Some focus on political issues, others are business-minded; some shout loud and proud to raise awareness while others work quietly to provide support to youth and seniors.
But the leaders of the city's three largest LGBT groups have united with a common goal: To throw one kickin' party.
First City Network, Savannah Pride and the local chapter of Georgia Equality have partnered up for Savannah Winter Weekend, a three-day extravaganza of history, art and entertainment taking place Feb. 10-12 that will raise funds for a shared community center downtown.
"We're pooling all our resources to work as one entity," says Travis Sawyer, the ebullient executive director of First City Network, Georgia's oldest gay rights organization and incubator of offshoot groups like Stand Out Youth and the Savannah Gay Lesbian Film Society. "There's been so much energy behind it."
Plenty of that vivacity comes from Savannah Pride's new executive director Chris Brown, an enthusiastic communications professional in his 20s who stepped into the position at the beginning of January. He's eager to collaborate with FCN and promote Pride beyond its once-a-year event in Forsyth Park.
"I'm all about community building, and this is a perfect opportunity," explains Brown. "At the end of the day, we're all working for tolerance and acceptance."
An official LGBT headquarters would go a long way to further that cause. FCN already has a place on Harris Street that is used for meetings, and Sawyer and Brown envision it reorganized as a welcoming space that includes a part-time staff member, a library and a resource center open to locals and visitors.
"The larger focus is to show that the gay community is part of the community as a whole," says Brown.
To plan the weekend, Brown and Sawyer joined forces with Kevin Clark, who heads Savannah's chapter of Georgia Equality, a "dyed-in-the-wool" political action committee that endorses candidates, educates voters about LGBT-related legislation and often influences policy through grassroots campaigns.
"We have such dynamic people here, and it's so great to unite everyone under one roof," says Clark. "This is an important time for us and society as a whole."
While the Winter Weekend has no agenda other than a good time, its main event on Saturday night has an underlying political tone due to its locale: The Ralph Marks Gilbert Civil Rights Museum. Dubbed the "Gay Prom" by Sawyer, "An Enchanted Evening" will be held in the museum's stunning new annex and includes dancing, live music, a photo booth, fine food and local art as well as a tour of the museum, which chronicles Savannah's role in the Civil Rights movements of the 1960s.

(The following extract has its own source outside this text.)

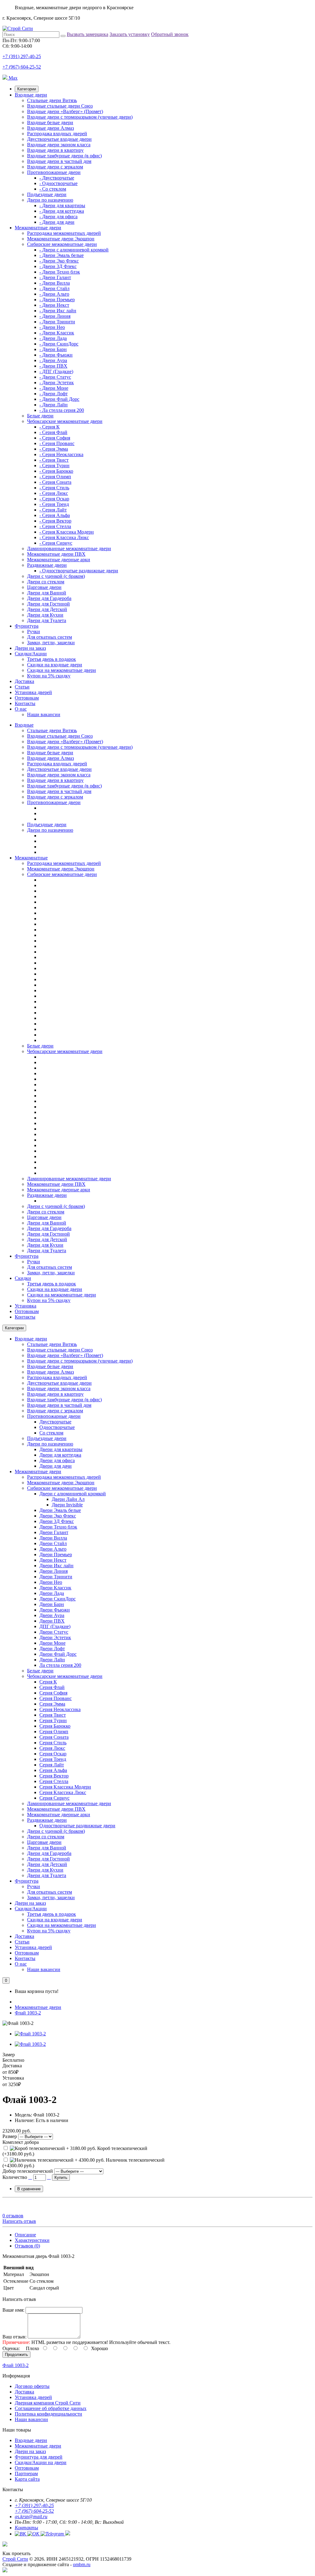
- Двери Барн (53, 349)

"It's fitting that we're holding the event at the Civil Rights Museum," comments Clark. "It really brings it all into focus."
Dr. J.W. Jamerson, the chair of the museum's board of directors, agrees.

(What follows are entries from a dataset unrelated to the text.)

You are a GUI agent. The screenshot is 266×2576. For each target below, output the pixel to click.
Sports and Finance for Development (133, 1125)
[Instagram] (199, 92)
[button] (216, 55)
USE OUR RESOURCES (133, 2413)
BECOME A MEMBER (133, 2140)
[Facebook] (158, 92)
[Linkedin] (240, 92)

"We are delighted to have our gay and lesbian friends here," says Dr. Jamerson. "This museum belongs to all of Savannah and we are happy to have it open for this event and show our support."
To attract out-of-town interest, the party planners bookended the dinner dance with other activities: Friday evening cocktails at Bar Food in Habersham Village, a gay-themed walking tour with historian and naturalist Dee Hope and a Sunday brunch at the Jepson Center for the Arts. Sawyer reports that ticket sales have been brisk and folks will be traveling from Michigan, Wisconsin and North Carolina for the weekend.
"People are coming here, they're bringing their money to the city," he says.
Savannah has had a flourishing reputation as a gay-friendly destination since John Berendt introduced Lady Chablis to the world in Midnight in the Garden of Good and Evil. Though it's not San Francisco's Castro district or Key West quite yet, all three of the weekend's organizers believe the city has the potential to grow into a vibrant LGBT hub in the deep South in spite of conservative influences and occasional hate crimes like 2010's attack on a gay man by two Marines.
"We've come a long way but there's still a long way to go," laments Brown. "After all, we're still in the heart of the Bible Belt."
"We're practically the buckle," adds Sawyer with a smile.